**Source data**.

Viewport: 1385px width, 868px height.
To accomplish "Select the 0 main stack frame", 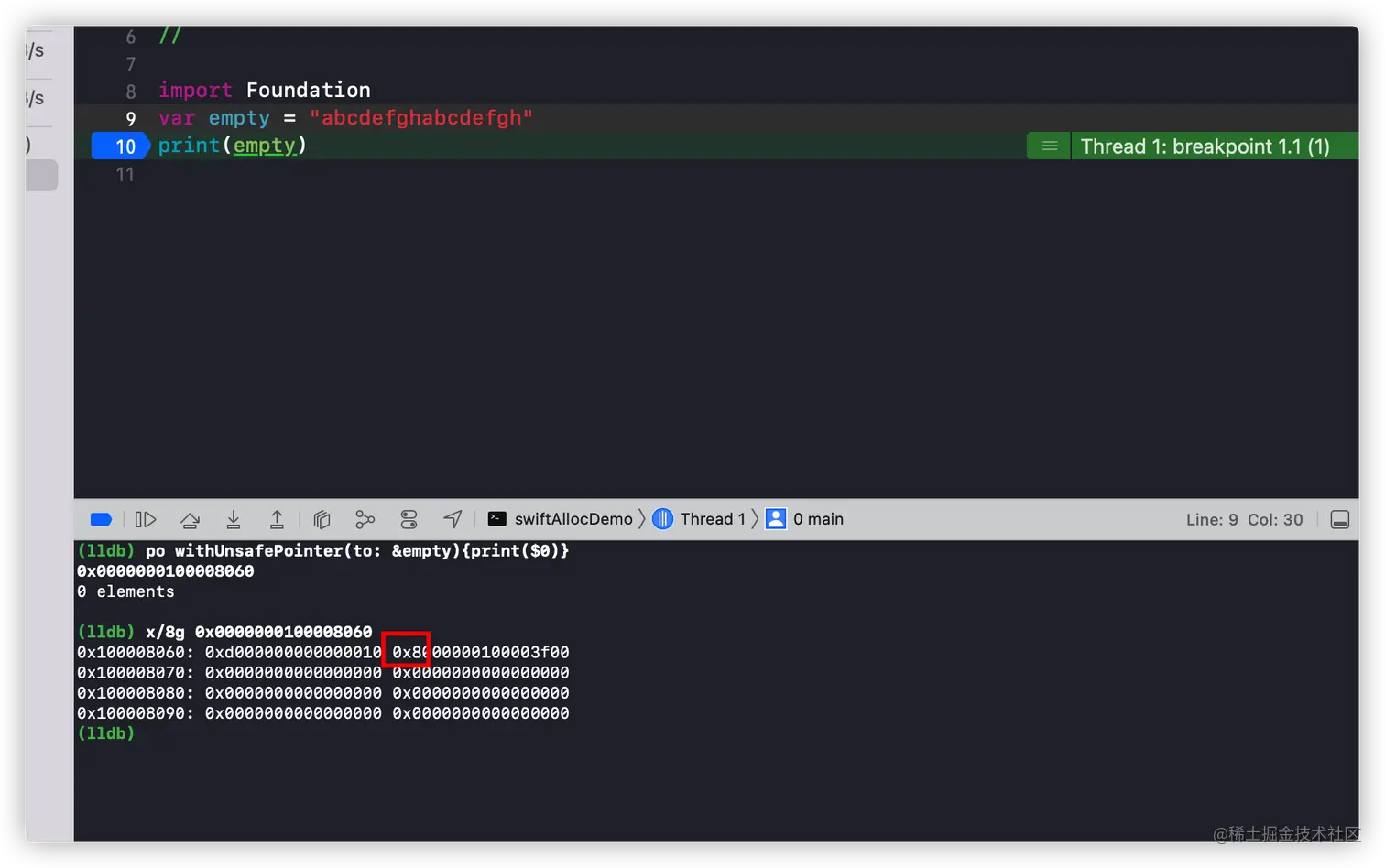I will click(805, 519).
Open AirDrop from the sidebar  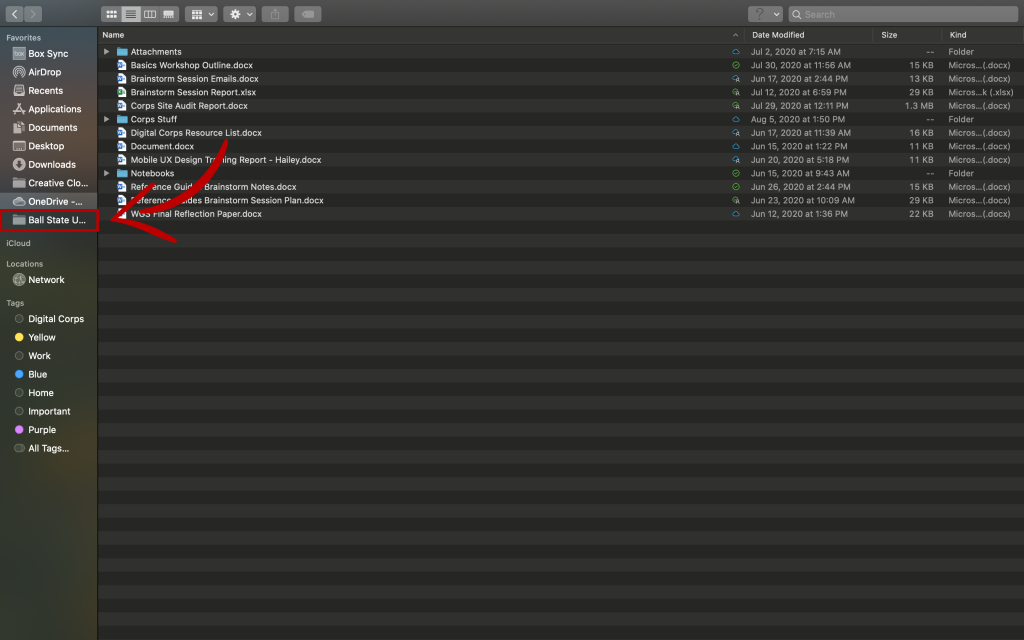pyautogui.click(x=46, y=72)
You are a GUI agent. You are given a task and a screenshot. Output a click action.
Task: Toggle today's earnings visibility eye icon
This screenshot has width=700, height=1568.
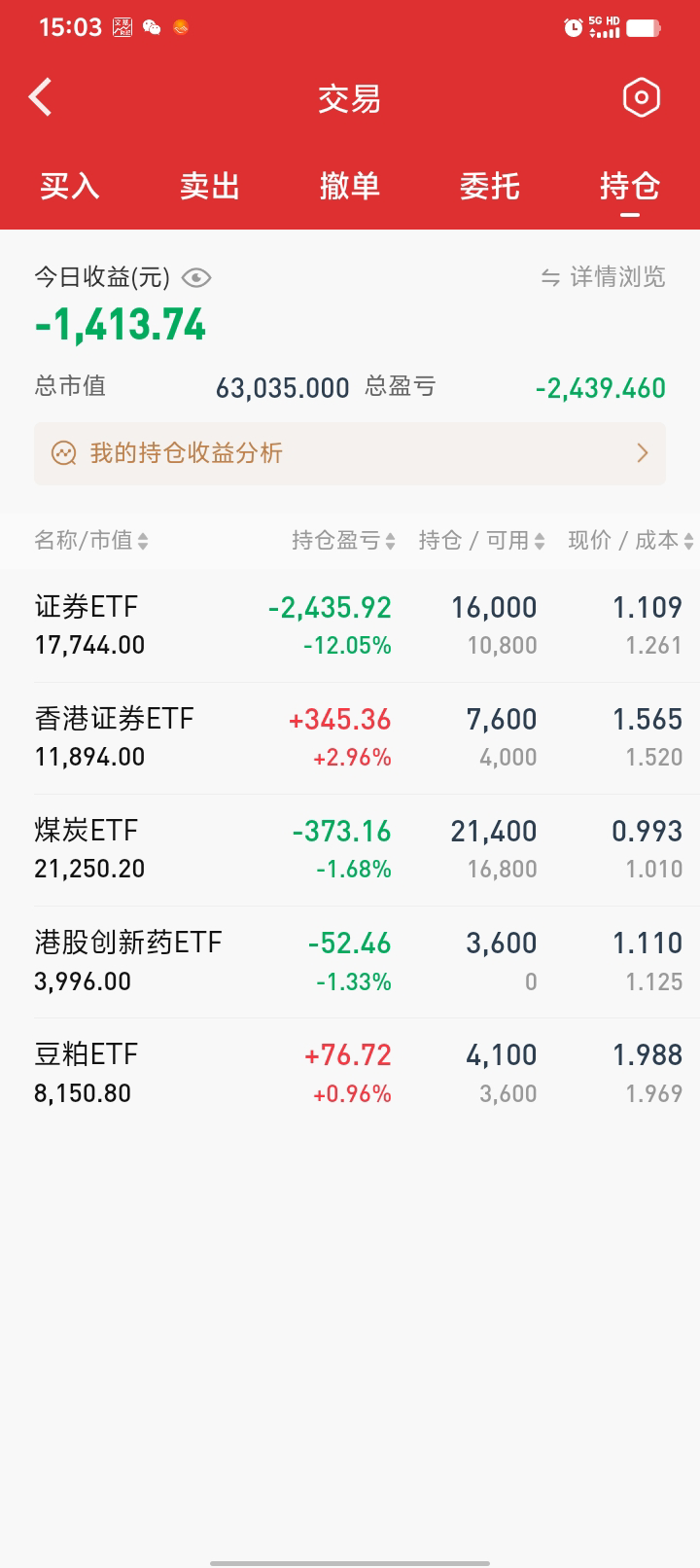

**What the task asks**. Figure out how many lines of the material above hold the word "width", and answer with that number only.

**Result**. 2